On Monday Nov. 17, six U.S. Senators sent a new letter to EPA Administrator Stephen Johnson echoing a proposal that BIO previously made. BIO earlier called on EPA to release its proposed methodology for measuring greenhouse gas emissions during the rule’s comment period, but withholding conclusions on specific levels of reductions achieved by particular biofuels until the methodology was complete. The Senators’ letter states:
The methodology ultimately used by EPA in crafting this program will have a significant impact on the overall success of the program, and the science and methodology employed by EPA should be subject to thorough public and academic review. Likewise, the premature publication of specific greenhouse gas (ghg) emissions calculations based on incomplete ILU [indirect land use] assumptions could undermine the ultimate success of RFS-2 and be detrimental to U.S. biofuels producers and farmers, as it will undermine investor confidence and further deprive the industry of the investment capital it will need to meet the renewable targets established in RFS-2.”
The Senators go on to say,
EPA’s inclusion of international ILU changes as a factor in determining significant indirect emissions has the potential to effectively disqualify significant volumes of U.S. renewable fuels production from being used to meet the Advanced Biofuels Schedule in RFS-2, thus placing in jeopardy the entire fuels program.”
BIO has consistently said that models for measuring indirect land use change are immature, and recent revisions of crop price forecasts by the USDA and the Food and Agricultural Policy Research Institute provide a case in point. FAPRI’s model is usually used to predict crop prices and yields around the world to guide U.S. farmers in decisions about planting, storing and marketing their grains. Their model is now a key to the theory developed by Tim Searchinger and the EPA’s proposed methodology for the RFS.

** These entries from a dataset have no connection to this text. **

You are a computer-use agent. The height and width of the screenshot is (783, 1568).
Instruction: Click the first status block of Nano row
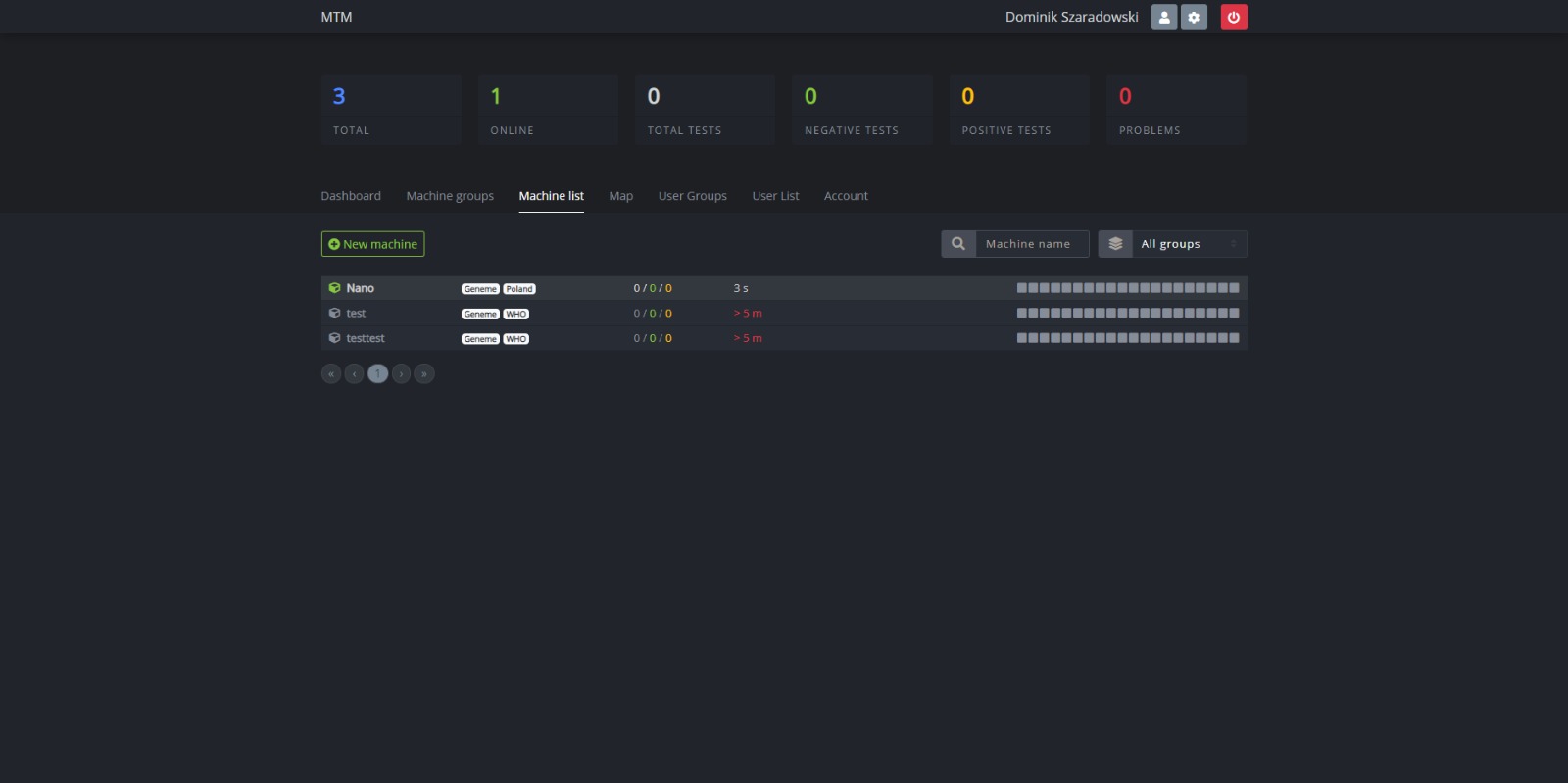[x=1022, y=288]
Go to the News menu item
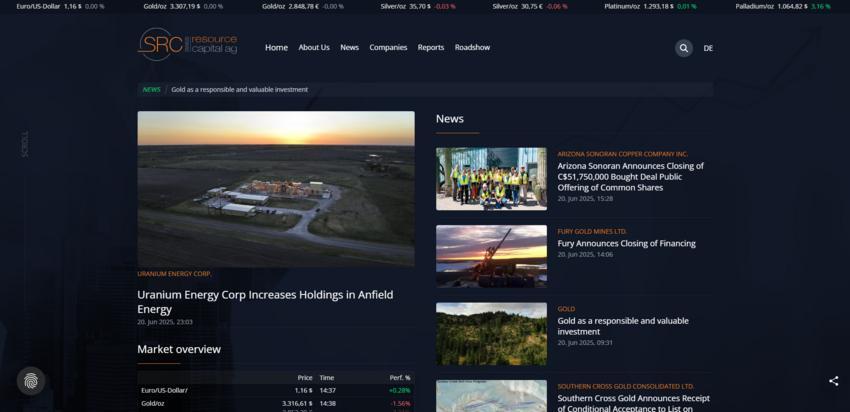This screenshot has width=850, height=412. (349, 48)
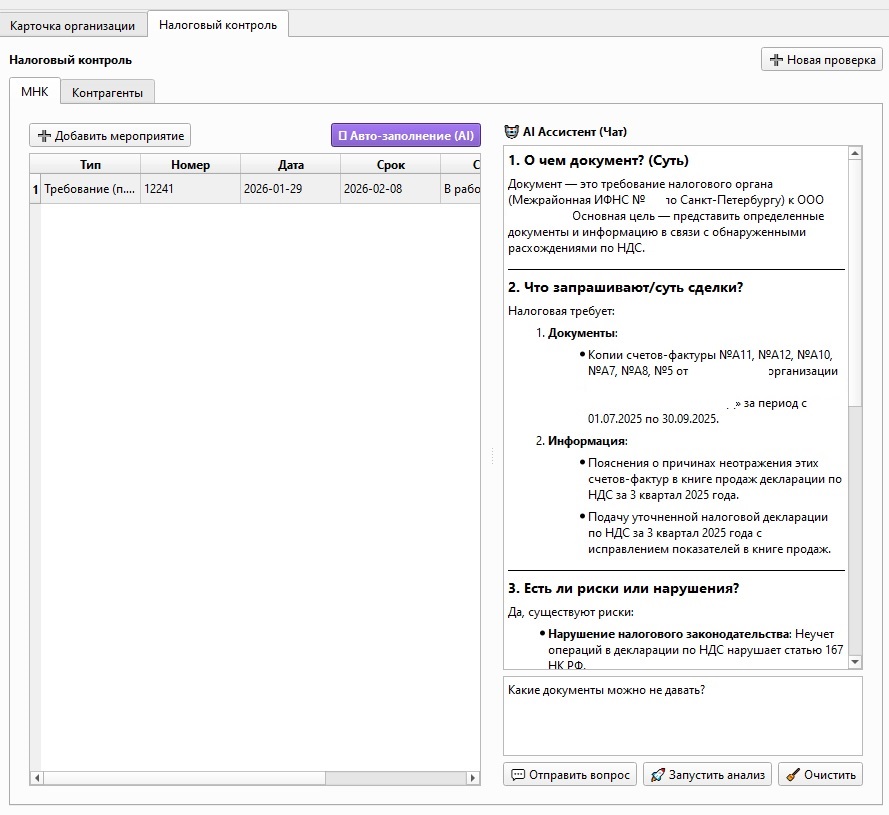Select the МНК sub-tab
Screen dimensions: 889x815
pyautogui.click(x=34, y=92)

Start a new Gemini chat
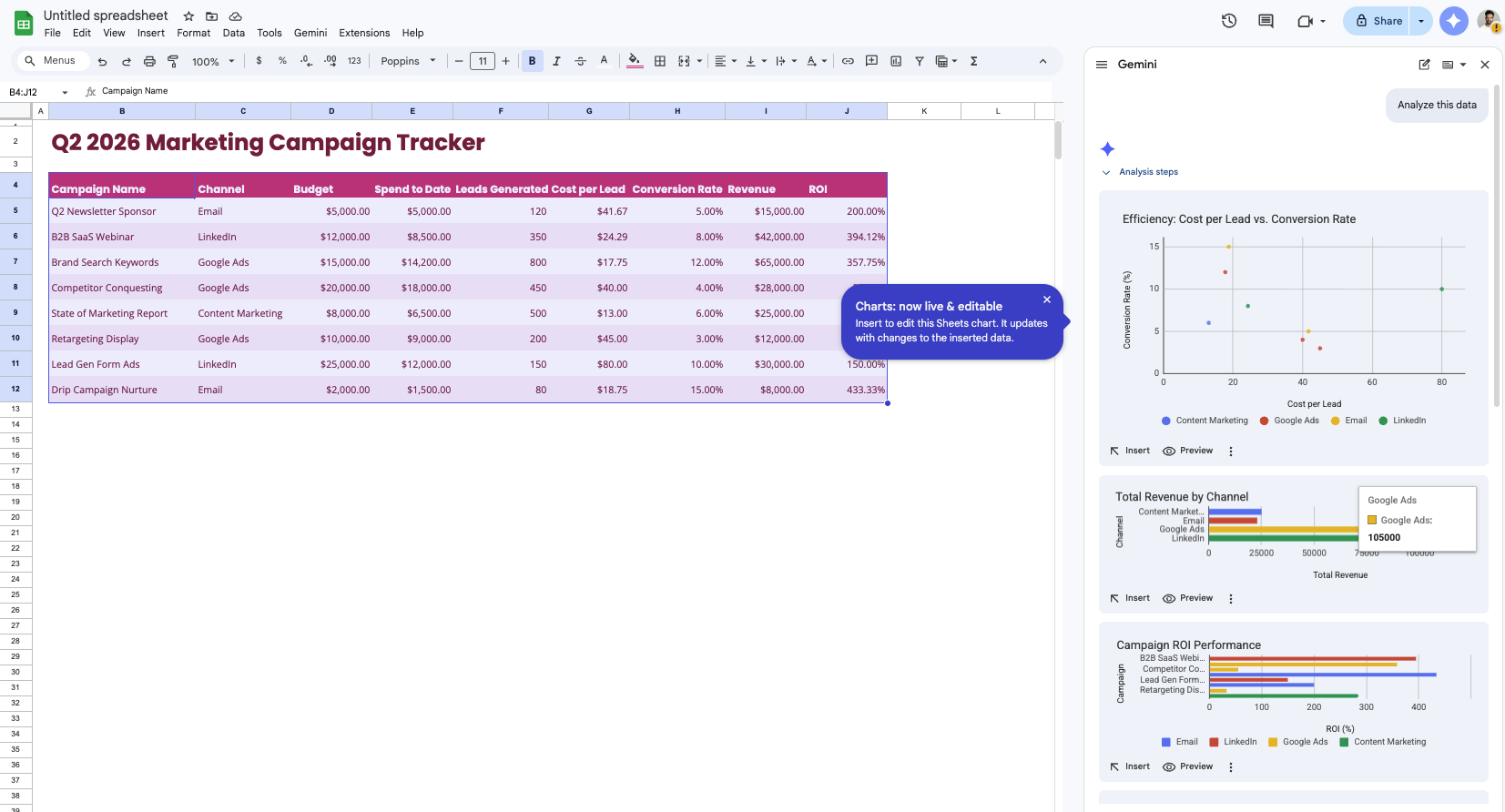[x=1424, y=65]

In a recent edition of its “Decisive Marketing,” FAPRI revised the advice it gave farmers at the beginning of this year, saying:
Since peaking in early July, the corn and soybean markets have been in a downtrend. Those downtrends have become very steep since late September, pushing prices much lower than nearly everyone expected. The USDA’s 2008-09 price forecasts were lowered eighty cents per bushel for corn and soybean prices cut two dollars in the October supply/demand reports. These are huge cuts to be made in just one month, but current prices are now much lower than the lowest end of the USDA’s forecast price ranges.”
Later in the newsletter, FAPRI buries a very significant inference from the price drop, “Current prices discourage increased plantings in South America.” [emphasis mine]
Note that while the USDA’s Feed Outlook projected prices for corn in 2008/09 were lowered by $0.80 just between October and November, to $4.00-$4.80 per bushel, this is significantly down from July, when the USDA’s Feed Outlook projected prices of $5.50-$6.50.
Environmental groups, such as the NRDC, would like to claim that they have science on their side. See for instance the New York Times editorial this week. The drastic revision of projections from these models within a six-month period demonstrates how far the science has to go. At this point, it would be dangerous to include the models in a regulatory system.